Downloading NCBI Biological Data and Creating Custom Reports Using the Command Line
This workshop concluded on April 25, 2023. The workshop materials are available here.
This workshop is for biological researchers who would like to incorporate NCBI command-line clients into their workflows to access and process NCBI molecular data and metadata. In this workshop you will learn to use both the EDirect suite and the Datasets command-line interface (CLI) to download gene sequences, genome assemblies and their associated metadata, and create custom reports that cross reference biological features and sequence data. You do not need to have prior experience with EDirect or the Datasets CLI tools (datasets and dataformat), but you will need to be familiar with NCBI databases and comfortable using the Unix/Linux shell to get the most out of this workshop.

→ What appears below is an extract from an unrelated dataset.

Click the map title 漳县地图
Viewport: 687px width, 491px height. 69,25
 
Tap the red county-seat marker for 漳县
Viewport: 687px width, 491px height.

In this workshop you will learn how to:
- Use the EDirect suite to search for and collect sequence and gene data data across NCBI databases
- Incorporate the the EDirect XML parser Xtract into workflows to create and format custom reports
- Use the Datasets CLI to access and download genome sequences and metadata in order to build custom databases
- Use the dataformat tool to generate reports from downloaded genome metadata to classify and filter genomes by biological criteria
- Incorporate these tools into workflows with other bioinformatic tools such as BLAST
Due to curricular and technical limits, we’ve capped the number of spots to provide the best workshop experience. If you register to apply, you will be notified of your application status 2 weeks before the scheduled event.
We recommend having access to a stable internet connection and modern web browser on a laptop or desktop computer to be able to successfully participate in the hands-on exercises.